Bagas terdiam sejenak dan menatap Vina. "I-iya kalau begitu bu. Tetapi izinkan saya untuk menjenguk bu Atika."
Vina mengangguk. "Oke, kebetulan juga mami ingin bertemu dengan kamu lagi." Jawab Vina melepaskan yang sedari tadi digenggamnya.
Kembali Bagas menjenguk mami Atika. "Assalamualaikum tante, bagaimana kondisi tante? Apakah sudah membaik?" Tanya Bagas yang pura-pura perhatian.
"Eh, nak Bagas kembali lagi. Alhamdulillah tante sudah mulai membaik. Terimakasih sudah menjenguk tante. Hanya kamu pria yang peduli sama tante. Setau tante, pria kenalan Vina yang lain, hanya perduli dengan Vina saja." Ujar Atika memuji Bagas.
Pujian itu sontak membuat Bagas besar kepala. Padahal itu semua terpaksa ia lakukan hanya untuk mengambil hati Atika dan Vina saja.
"Andai Vina mempunyai suami pendamping hidup seperti kamu. Lelaki yang baik, rendah hati dan pekerja keras, tante sebagai ibunya akan merasa bahagia sekali." Ucap Atika
Bagas membalas pujian itu dengan senyum menyerengit. "Ah tante bisa saja.
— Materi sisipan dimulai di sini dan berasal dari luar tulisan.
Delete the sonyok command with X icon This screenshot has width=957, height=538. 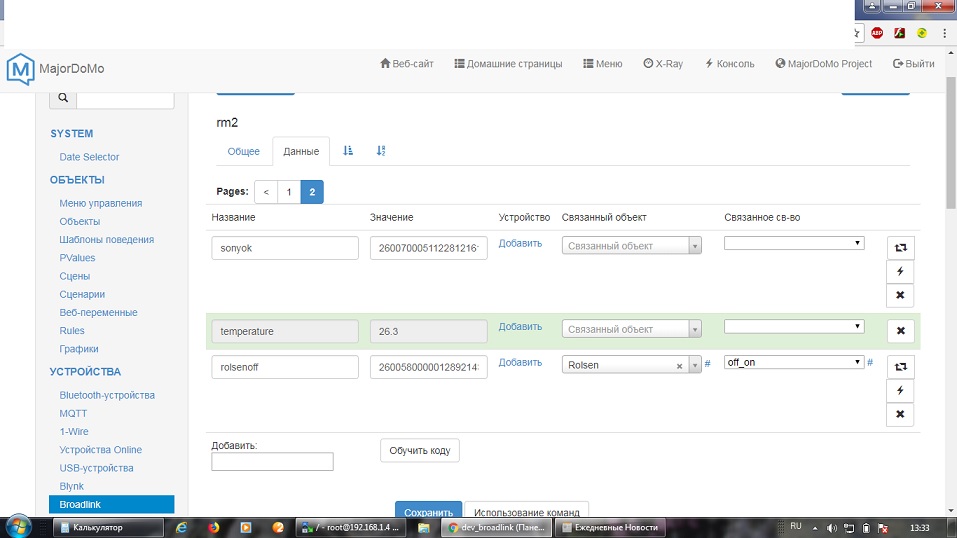900,295
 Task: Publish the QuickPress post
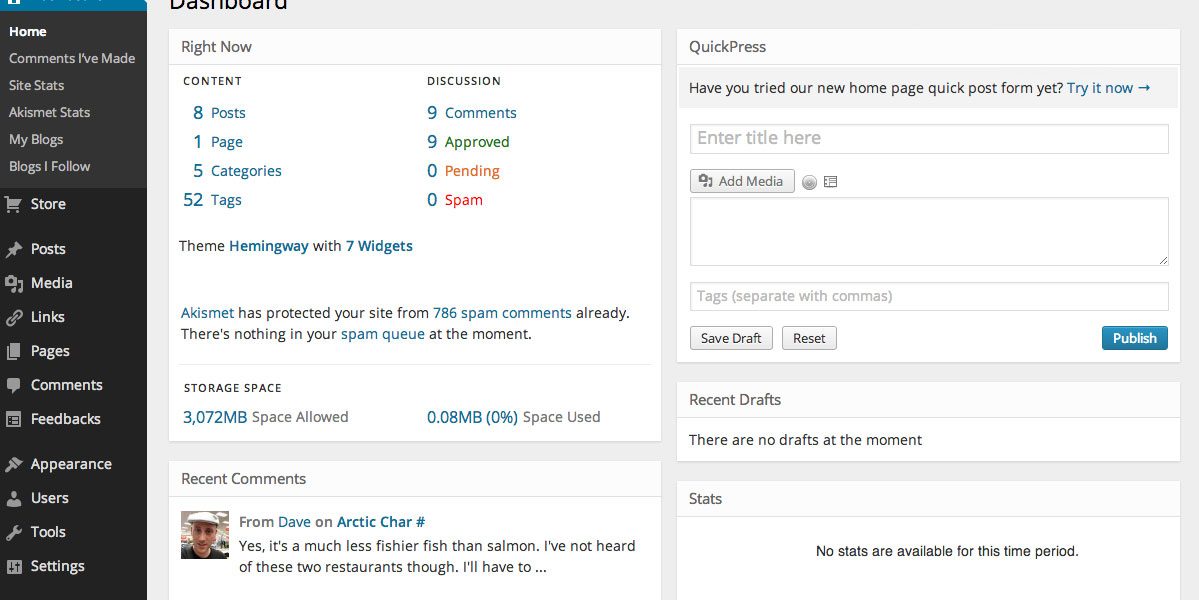[1134, 338]
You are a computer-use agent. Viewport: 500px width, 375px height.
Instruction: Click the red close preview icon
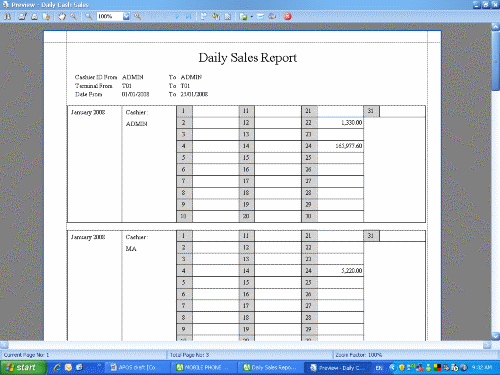click(287, 16)
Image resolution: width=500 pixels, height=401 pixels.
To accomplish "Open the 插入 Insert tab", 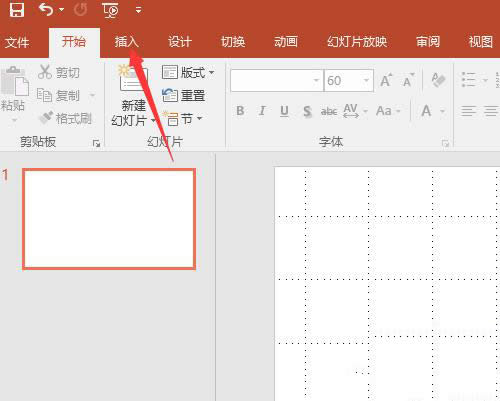I will click(126, 42).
Bagas hanya pria biasa yang tidak pantas untuk bersanding dengan bu Atika." Jawabnya
Pembicaraan Atika mulai terlihat serius dengan Bagas. Digenggamnya erat-erat tangan pemuda itu. "Nak Bagas, tante dan Vina tidak lagi menginginkan lelaki yang kaya harta. Namun, tante ingin Vina menikah dengan lelaki kaya hati. Setia dengan pasangannya sampai akhir hayat."
Ucapan Atika terasa menyesakkan hati Bagas. "Jika anakmu saja, engkau minta untuk mencari lelaki yang setia. Bagaimana kamu yang dulu menjadi pelakor rumab tangga orang!" Gumam Bagas geram sambil menahan amarah yang sedang bergejolak dalam dirinya. Akan tetapi, tetap harus tenang.
Akhirnya Bagas pamit untuk keluar ruangan sebelum dirinya semakin panas dan emosi serta amarahnya membuka sendiri kedok siapa dirinya yang sebenarnya.
Bagas melepaskan genggaman dari tangan Atika. "Maaf tante, sudah waktunya saya harus bekerja. Permisi."
Ceklek....
Bagas keluar dari ruangan kamar inap Atika dan ternyata Vina berdiri sedari tadi menunggu untuk sarapan bersama.
"Bu Vina."
"Sudah ketemu mami? Yuk kita ke kantin untuk sarapan!" Ajak Vina
Vina dan Bagas berjalan beriringan menuju kantin rumah sakit. Namun saat Vina mengajak berbicara Bagas, pria disampingnya itu terlihat sama sekali tidak mendengarkan apa yang Vina katakan. Bagas tampak melamun namun sambil tetap berjalan disamping Vina.
Dalam fikiran Bagas terngiang akan ucapan maminya Vina yang menginginkan anaknya untuk menikah dengannya. "Sebenarnya hal ini sangat menguntungkan bagiku. Baguslah, semoga wanita tua itu dapat membujuk anaknya. Dengan begitu aku tidak akan berlama-lama untuk melakukan tujuanku.